Reproduce the listing below word for word, leaving out the pictures.
— START —
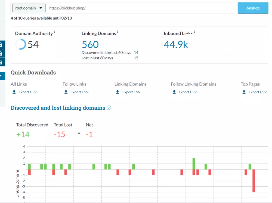Click the Export CSV link under Top Pages
Screen dimensions: 272x203
click(x=258, y=92)
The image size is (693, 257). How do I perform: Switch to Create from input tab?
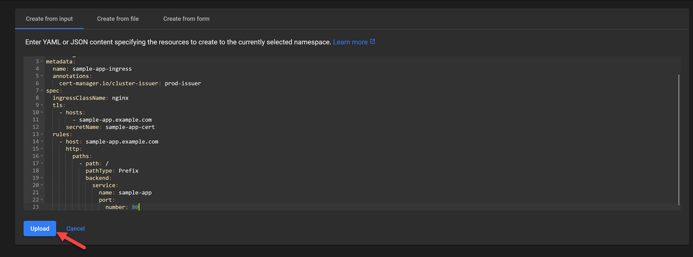(x=49, y=19)
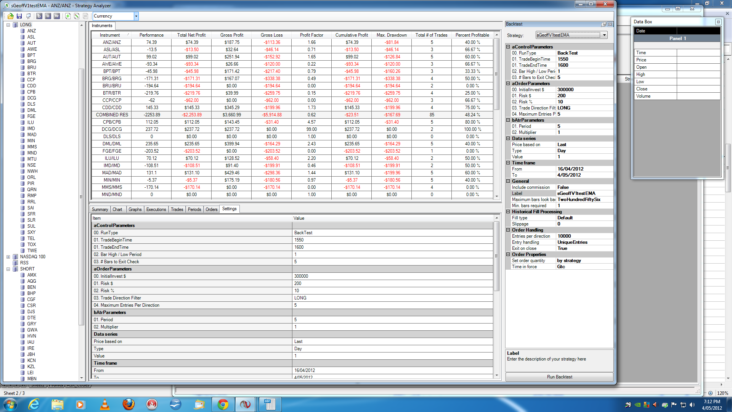
Task: Open the Executions tab
Action: [x=156, y=209]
— END —
_WORKED SOLUTION_.
Click the Export CSV link under Top Pages
Screen dimensions: 272x203
click(x=258, y=92)
The image size is (693, 257). How do I perform: Switch to Create from input tab?
(x=49, y=19)
Task: Open the Executions tab
Action: [x=156, y=209]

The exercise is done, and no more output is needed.